# Google Stock Price Prediction with LSTM

# Introduction
#### Predict Google stock prices by using LSTM

## Content
* [Read Data](#1)
* [Preproccesing](#2)
* [LSTM Model](#3)
* [Predictions and Visualization](#4)

In [None]:
# installing libraries
! pip install plotly
! pip install tensorflow

In [None]:
# import libraries 
import numpy as np # Import Numpy for data statistical analysis - linear algebra
import pandas as pd # Import Pandas for data manipulation and CSV file I/O (e.g. pd.read_csv) - DataFrames
import matplotlib.pyplot as plt # Import matplotlib for data visualisation
import plotly.graph_objects as go # interactive data visualization library for Python

<a id="1"></a>
## Read Data

In [None]:
train_data = pd.read_csv("trainset.csv")
train_data

In [None]:
train_data.head()

In [None]:
train_data.describe()

In [None]:
train_data.info()

In [None]:
train_data.shape

## VISUALIZATION OF THE DATASET.

In [None]:
from plotly.subplots import make_subplots

# Create subplots and mention plot grid size
fig = make_subplots(rows=2, cols=1, shared_xaxes=True, 
               vertical_spacing=0.3, subplot_titles=('Google', 'Volume'), 
               row_width=[0.2, 0.7])

# Plot data 
fig.add_trace(go.Candlestick(x=train_data["Date"], open=train_data["Open"], high=train_data["High"],
                low=train_data["Low"], close=train_data["Close"], name="Google"), 
                row=1, col=1)

fig.update_layout(
    title="Google Stock",
    yaxis_title="Google Stock Price")

# Plot volume
fig.add_trace(go.Bar(x=train_data['Date'], y=train_data['Volume'], showlegend=False), row=2, col=1)

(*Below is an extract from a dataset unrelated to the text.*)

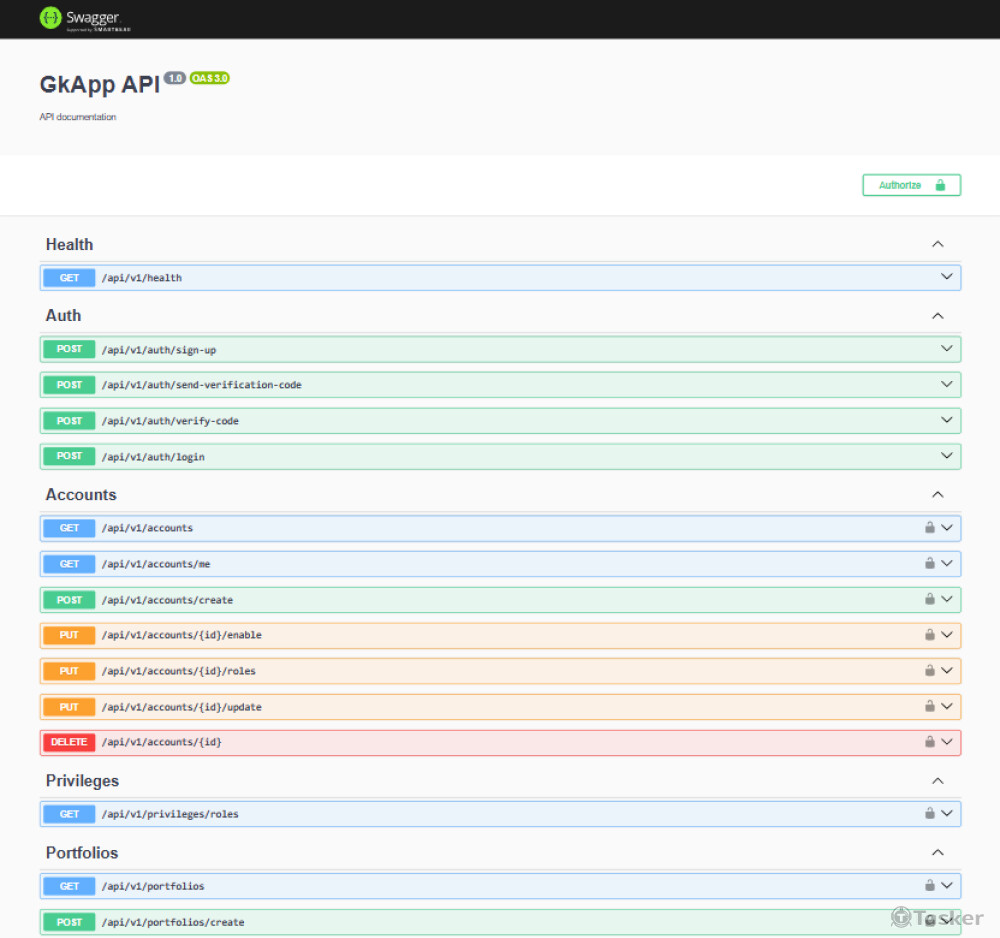Click lock icon on DELETE accounts/{id} row
The width and height of the screenshot is (1000, 938).
coord(929,742)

fig.update(layout_xaxis_rangeslider_visible=True)
fig.show()

<a id="2"></a>
## Preproccesing

In [None]:
train = train_data.loc[:, ["Open"]].values # Access a group of rows and columns by label(s) or a boolean array.
train

In [None]:
# Feature Scaling - Normalizing the Data
from sklearn.preprocessing import MinMaxScaler
scaler = MinMaxScaler(feature_range = (0, 1)) # Converts between 0 and 1 - scaling each feature to a given range
train_scaled = scaler.fit_transform(train)
train_scaled

In [None]:
plt.plot(train_scaled)
plt.ylabel("Price")
plt.xlabel("Time(Days)")
plt.title("Google Stock Data")
plt.show()

In [None]:
# Creating a data structure with 50 timesteps and 1 output
X_train = []
y_train = []
timesteps = 1
for i in range(timesteps, 1258): #1258: len of days
    X_train.append(train_scaled[i-timesteps:i, 0])
    y_train.append(train_scaled[i, 0])
X_train, y_train = np.array(X_train), np.array(y_train)

In [None]:
# Reshaping
X_train = np.reshape(X_train, (X_train.shape[0], X_train.shape[1], 1))
X_train

In [None]:
y_train

In [None]:
print(f"Shape of X_train: {X_train.shape}\nShape of y_train: {y_train.shape}")

<a id="3"></a>
## TRAINING LSTM Model

In [None]:
from keras.models import Sequential # Sequential model is appropriate for a plain stack of layers where each layer has exactly one input tensor and one output tensor.
from keras.layers import Dense # Regular densely-connected NN layer.
from keras.layers import Dropout # Applies Dropout to the input.
from keras.layers.recurrent import LSTM # Long Short-Term Memory layer

# Initialize
model = Sequential()

# Firs LSTM layer and Regularization with Dropout
model.add(LSTM(128, input_shape = (X_train.shape[1], 1)))
model.add(Dropout(0.2))
model.add(Dense(1))

# Compile
model.compile(loss="mean_squared_error", optimizer="adam") # optimise the model according to the MSE loss - Optimizer that implements the Adam algorithm.
#Adam optimization is a stochastic gradient descent method that is based on adaptive estimation of first-order and second-order moments.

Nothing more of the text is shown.